Allergies are a result of the body's increased sensitivity to common substances in the enviornment. These substances are called allergens. Allergens cause reactions when entering the body through the skin, by inhalation or by injestion. Wind blown pollens from grasses, weeds, trees, mold, animal hair, house dust and foods are all examples of allergens.
When an allergic person is exposed to an allergen, the immune system produces an antibody, called immunoglobulin E (IgE). It is the production of this antibody that eventually causes allergy symptoms; sneezing, runny nose, headaches, stomach cramps, joint paint and others.

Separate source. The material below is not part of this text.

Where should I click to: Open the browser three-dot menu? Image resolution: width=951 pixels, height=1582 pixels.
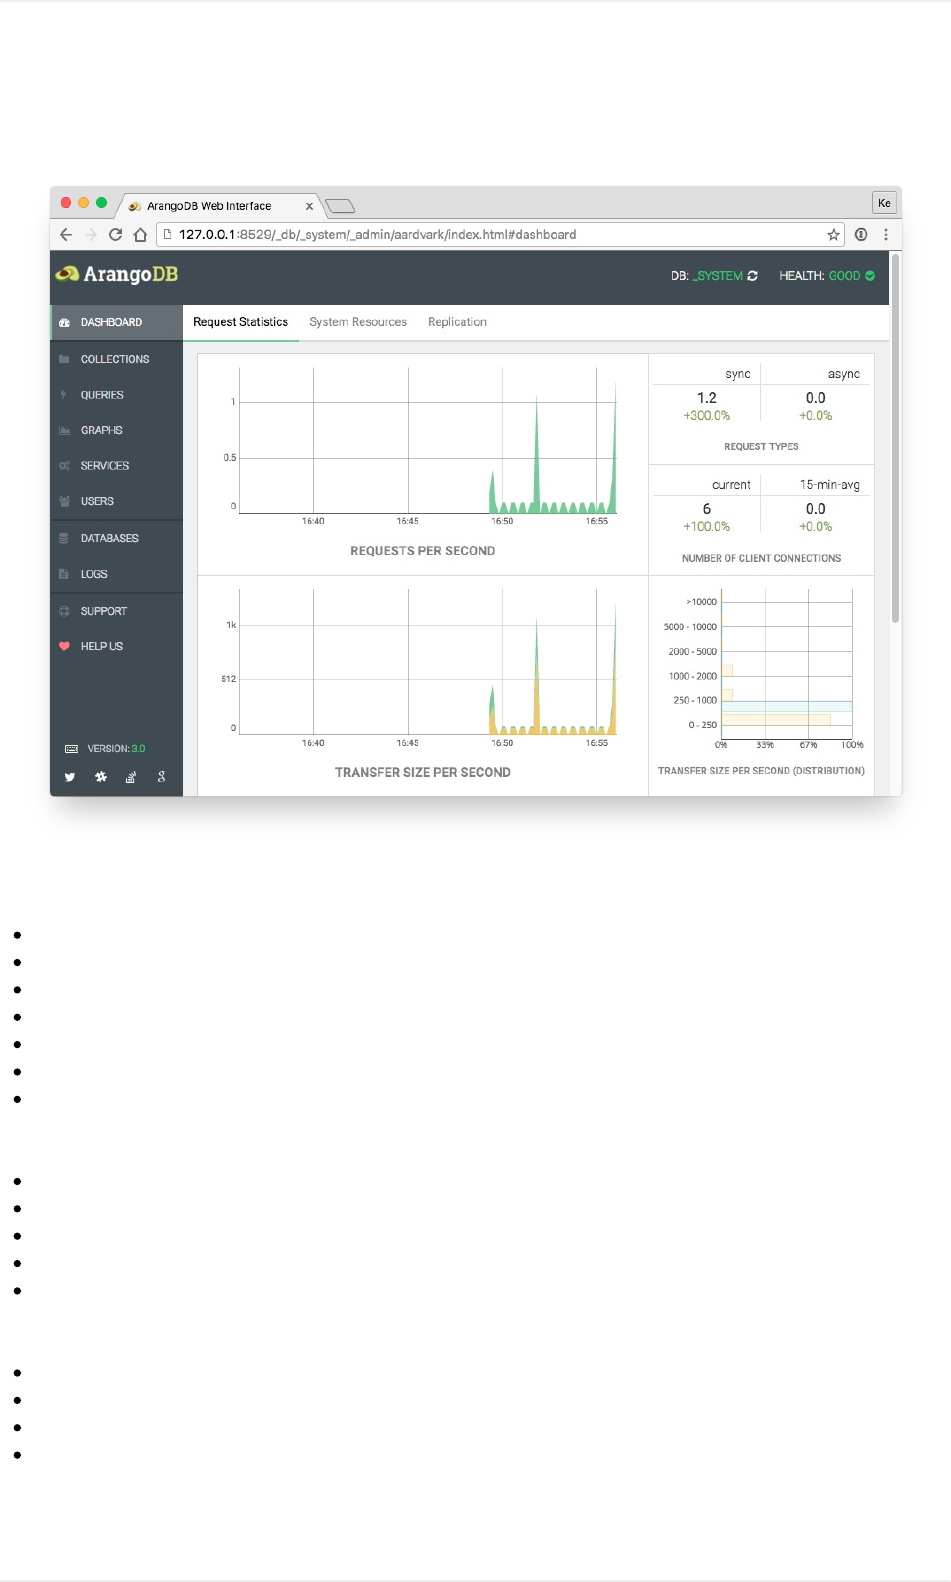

The blood drawn Allergy test measures the level of circulating IgE antibody in your blood to specific allergens that were tested from various groups of substances i.e. trees, grasses, weeds, molds, animal dander and foods. The level of antibody to each specific allergen is expressed in numbers ranging from 0 to 5, with 0 being the least amount of antibody and 5 being the highest. As a general rule, the higher the number, the higher the level of circulating antibody to the specific allergen tested was found in your bloodstream.
If you have not been recently exposed to, or injested a particular allergen that you previously tested positive to or suspect you are allergic to, you may have little or no circulating antibody to that substance in your bloodstream at the present time. Remember it is important to always consult your physician when interpreting medical test results and formulating a course of action if you have positive test results.